The regulatory response to cryptoassets has tracked this course, sometimes focusing on one aspect of the new phenomenon and sometimes on another, sometimes critical and sometimes facultative, sometimes alarmist and sometimes dismissive. The bid for monetary status in the literature of the “crypto movement” was reflected in the regulatory responses it generated. Generally, we can observe that the official terminology has changed from “virtual currencies” in earlier official publications to other terms such as “cryptoassets” or “digital tokens” in later ones.6

A picture of the current regulatory landscape is given in a recent study by the Cambridge Centre for Alternative Finance (“CCAF”).7 Central banks were generally the first authorities to respond to the questions raised by cryptoassets,8 followed by government departments and financial supervisory authorities. Within many of the jurisdictions studied, the regulatory perimeters of different authorities overlap, but there are also gaps where cryptoassets are under-regulated. Although securities, banking, and financial crime have received plenty of regulatory attention, unclear terminology and classification have compounded the inherent limitations of regulatory principles and jurisdictional arbitrage to challenge regulators’ ability to define and enforce their regulatory perimeters. The first step in most jurisdictions has been to distinguish cryptoassets that count as “securities” from those that do not, and a taxonomy has emerged in several jurisdictions that distinguishes “security tokens” from “payment tokens” and “utility tokens”. However, this approach has limitations, and the study advises a more basic, multi-dimensional approach that takes account of all the relevant technical and economic features of the given cryptoasset as a socio-technical system.

There are a number of blind-spots that demand attention going forward. Certain infrastructure providers (such as “miners”, “developers”, and “nodes”) have neither been included within, nor exempted from, the emerging regulatory framework. Attention has been focussed on initial coin offerings (“ICOs”) while other token distribution mechanisms such as “airdops” and “forks” have been neglected. Decentralised exchanges have gone largely under the radar while attention has been directed towards centralised and peer-to-peer exchanges. The problems raised by so-called “privacy coins” from a financial crime perspective have not been satisfactorily answered. The regulatory response to “stablecoins” (cryptoassets whose price is connected to an underlying asset or basket of assets including fiat currency or conventional securities) is still relatively unclear, not least because fiat-backed stablecoins would appear to fall under different regulations (being “e-money”) to cryptoasset-backed or algorithmically-based stablecoins.9 As the cryptoasset market develops, some of these blind spots will require attention, as the Libra proposal again illustrates.

● Data shown
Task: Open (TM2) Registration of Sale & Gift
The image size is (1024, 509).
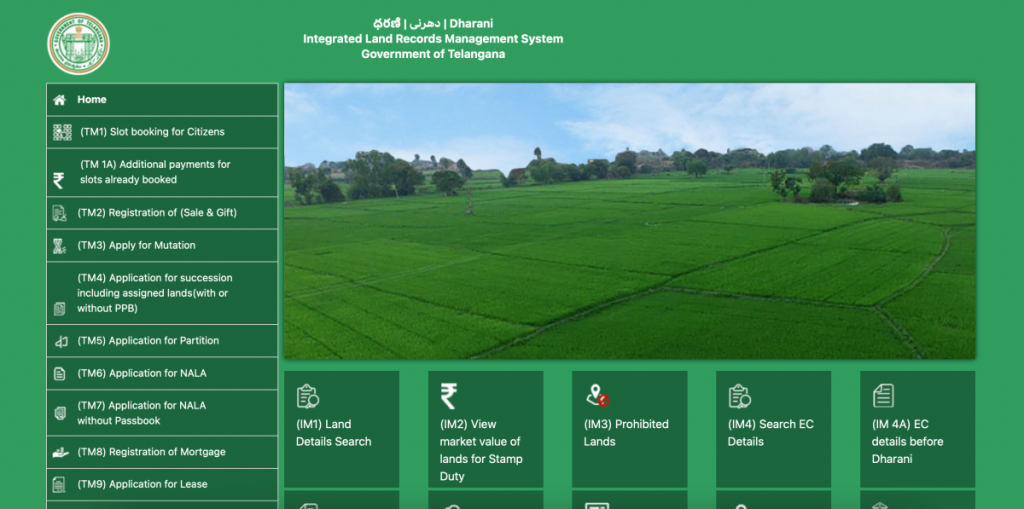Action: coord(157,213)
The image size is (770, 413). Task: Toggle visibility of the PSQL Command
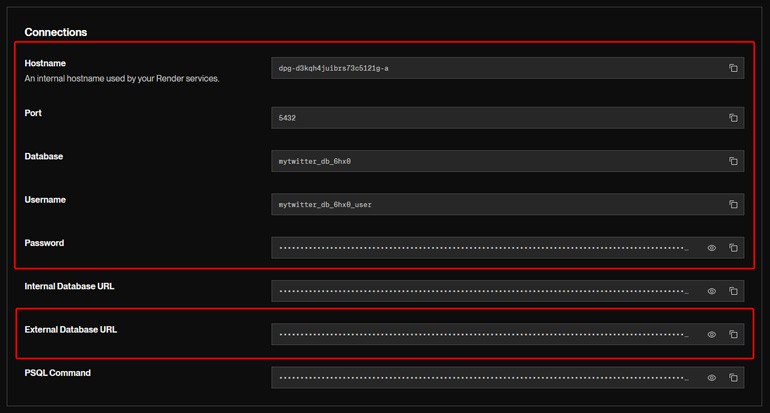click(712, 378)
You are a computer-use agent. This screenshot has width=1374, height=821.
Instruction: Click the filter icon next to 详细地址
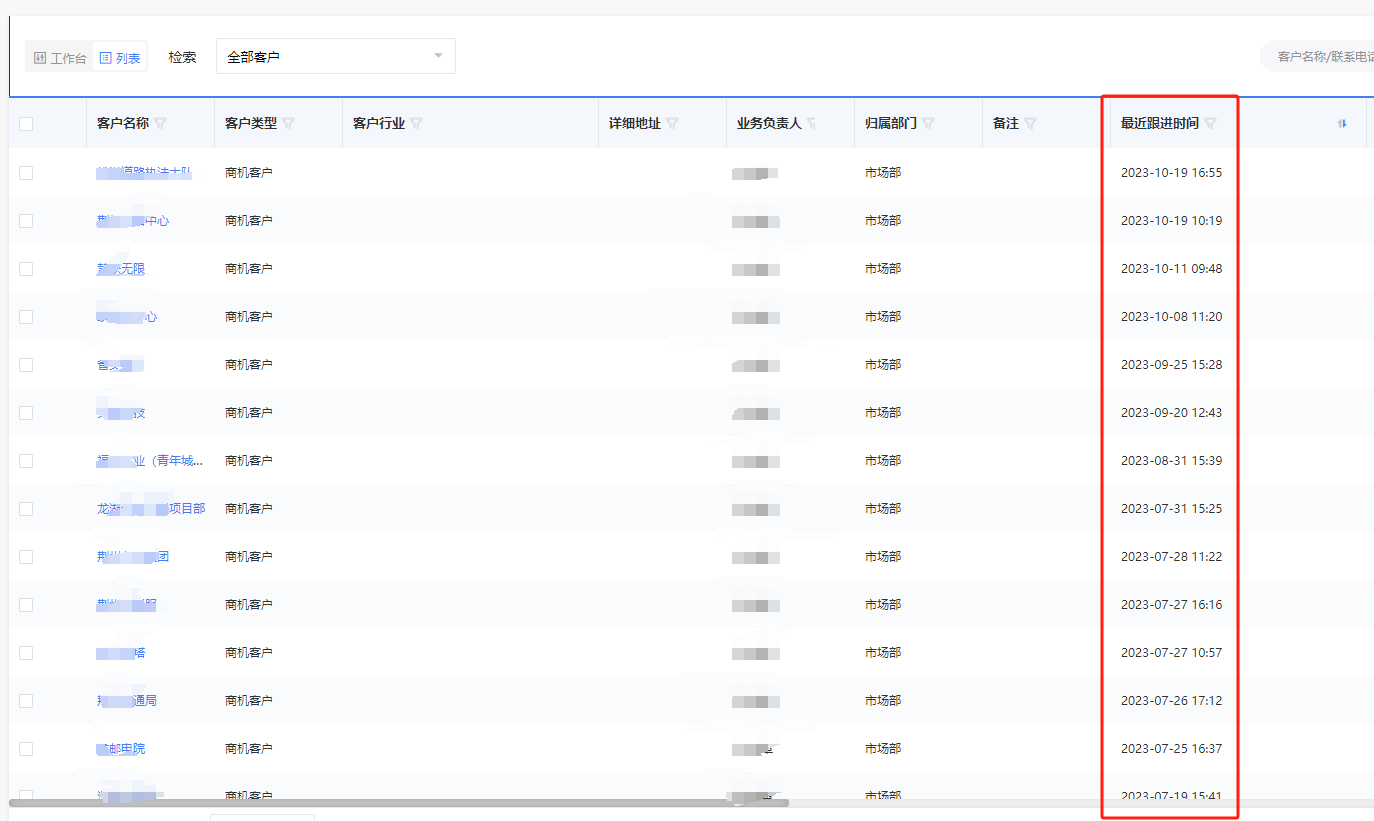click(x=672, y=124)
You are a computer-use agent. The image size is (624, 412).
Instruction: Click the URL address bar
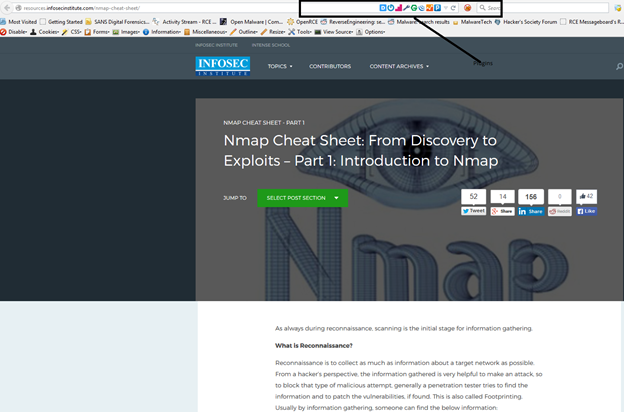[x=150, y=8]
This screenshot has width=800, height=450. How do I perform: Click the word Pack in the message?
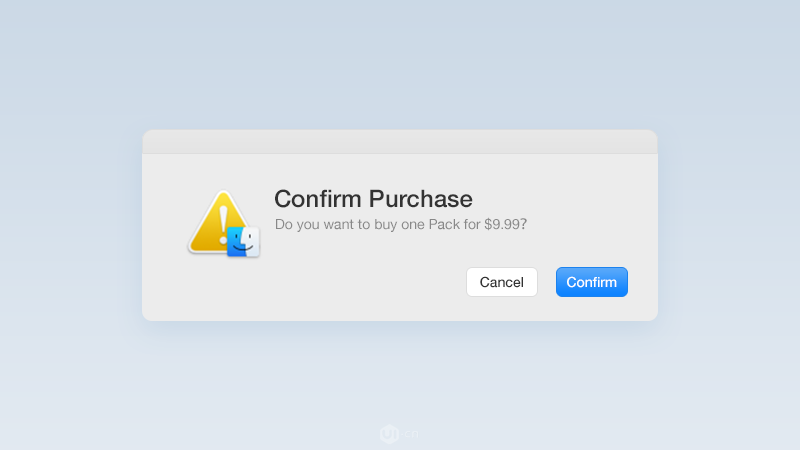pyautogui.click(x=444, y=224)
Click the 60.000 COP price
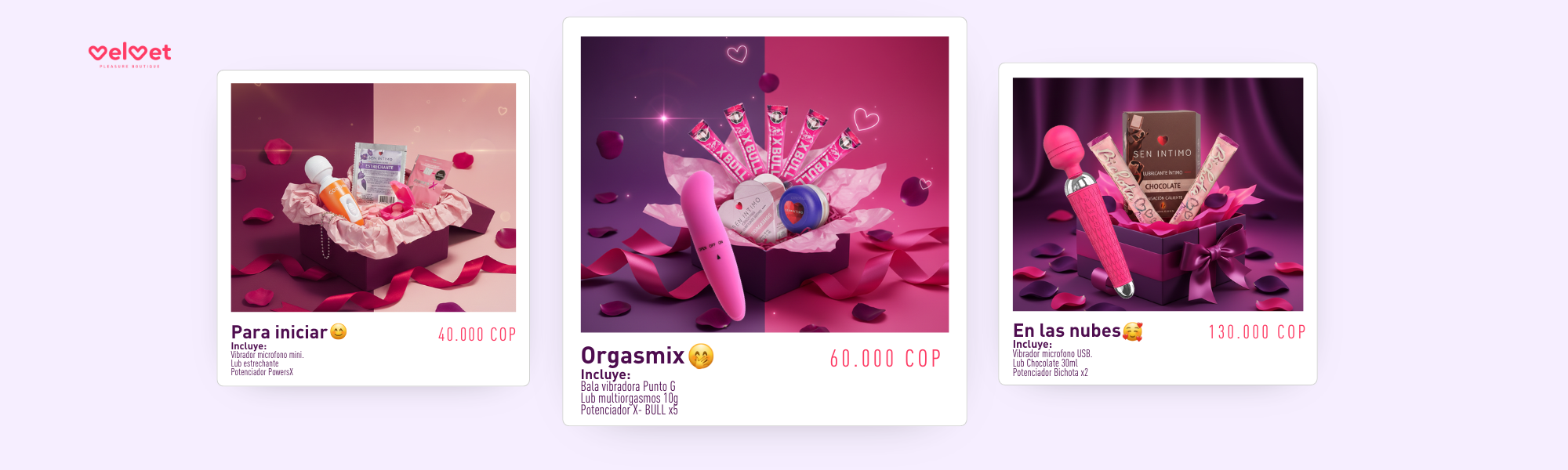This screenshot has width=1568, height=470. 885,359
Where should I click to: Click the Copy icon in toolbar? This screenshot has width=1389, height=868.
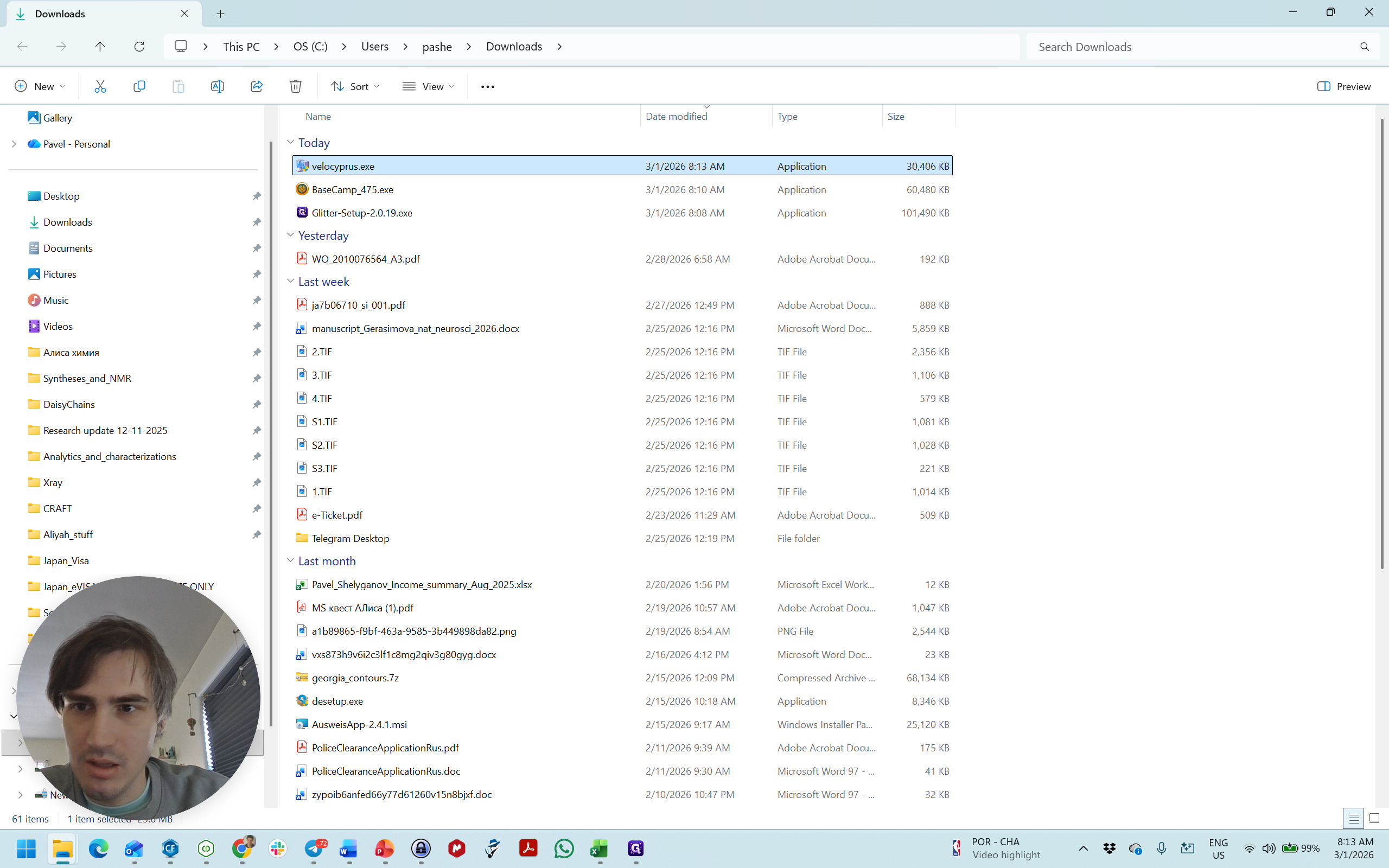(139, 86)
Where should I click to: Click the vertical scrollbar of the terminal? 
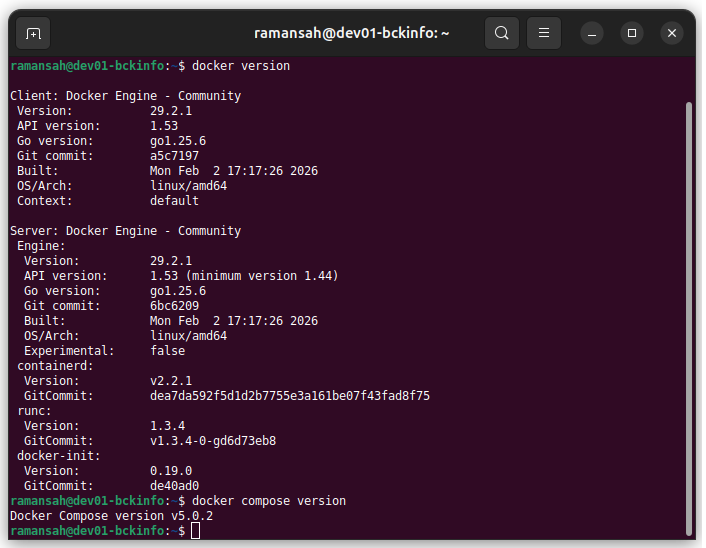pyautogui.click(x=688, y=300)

● Stated problem
According to the text on cryptoasset regulation, which authorities were generally the first to respond to the questions raised by cryptoassets? The items are unrelated material, separate from the cryptoasset regulation text.

● Exercise solution
Central banks.